→ Records for the exercise:
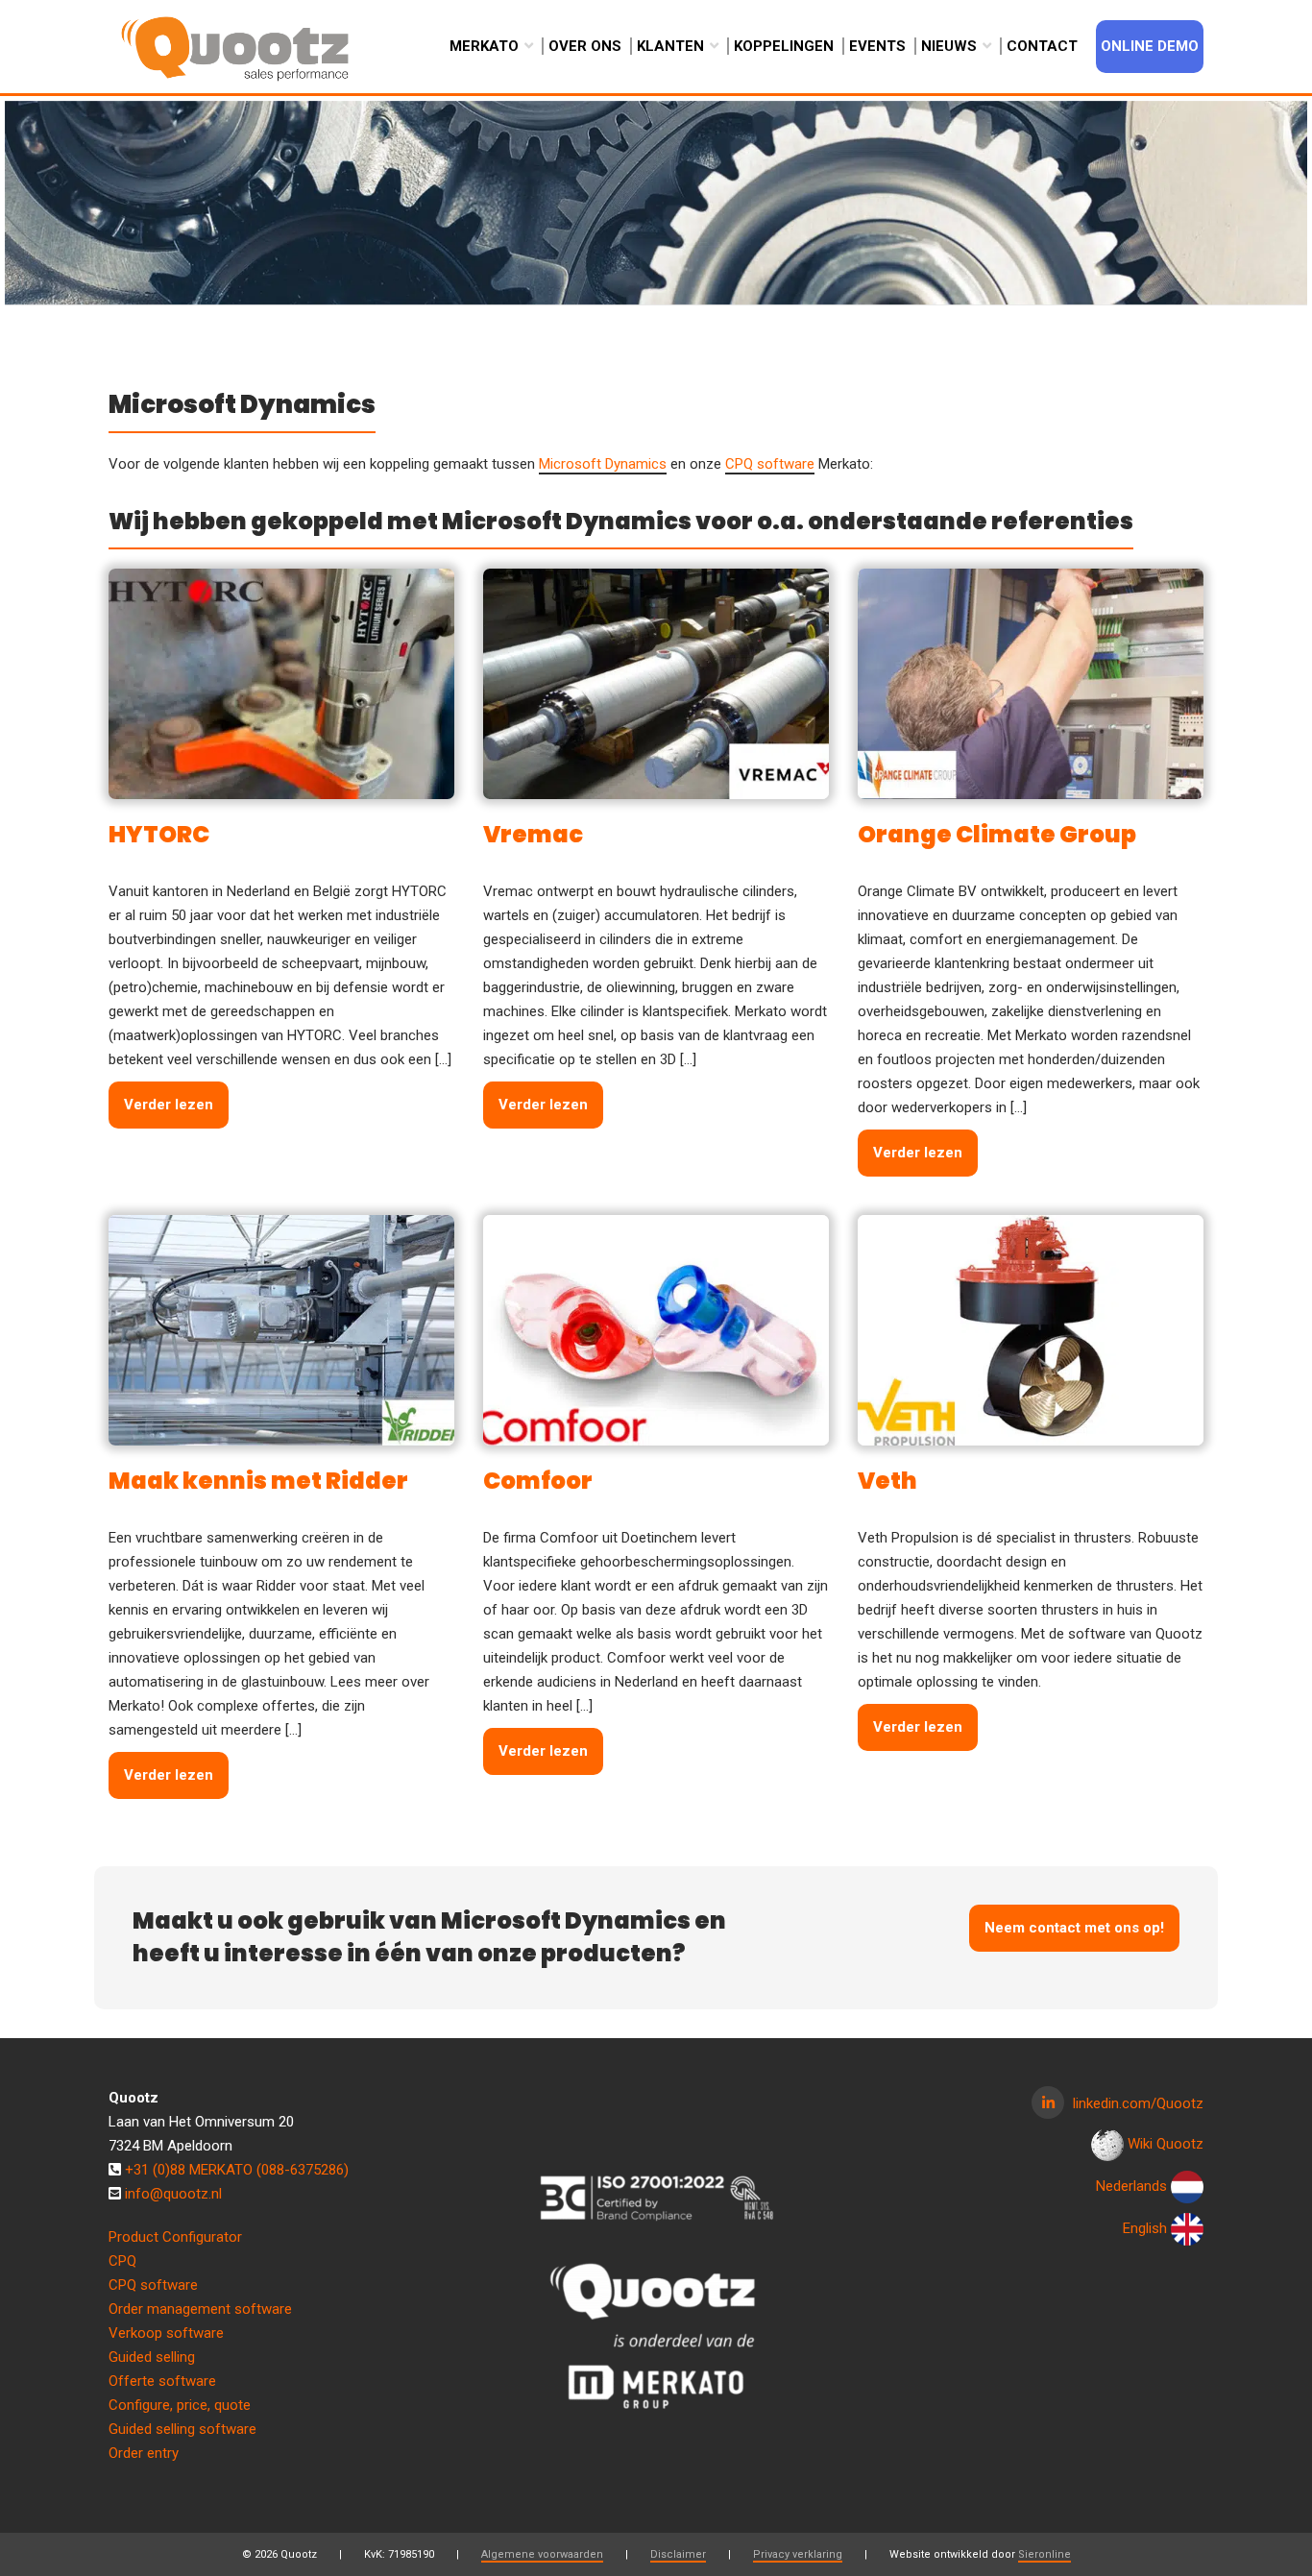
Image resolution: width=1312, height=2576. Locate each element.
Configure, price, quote (180, 2405)
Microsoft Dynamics (603, 464)
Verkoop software (166, 2333)
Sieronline (1044, 2554)
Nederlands (1131, 2186)
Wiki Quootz (1165, 2143)
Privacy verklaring (797, 2554)
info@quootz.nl (173, 2193)
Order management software (200, 2309)
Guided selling (152, 2357)
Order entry (144, 2453)
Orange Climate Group (997, 834)
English (1145, 2228)
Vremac (533, 834)
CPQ (122, 2261)
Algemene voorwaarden (542, 2554)
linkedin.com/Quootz (1138, 2103)
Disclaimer (678, 2554)
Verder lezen (168, 1104)
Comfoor (538, 1480)
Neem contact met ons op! (1074, 1927)
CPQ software (769, 464)
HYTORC (159, 834)
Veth (887, 1480)
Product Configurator (175, 2237)
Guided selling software (182, 2429)
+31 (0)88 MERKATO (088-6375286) (237, 2169)
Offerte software (162, 2381)
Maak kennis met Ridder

→ Problem details:
In the listing above, the line with "Veth (887, 1480)" starts the part to copy. Copy it through the last line exactly, with nothing else.

→ Solution to this problem:
Veth (887, 1480)
Product Configurator (175, 2237)
Guided selling software (182, 2429)
+31 (0)88 MERKATO (088-6375286) (237, 2169)
Offerte software (162, 2381)
Maak kennis met Ridder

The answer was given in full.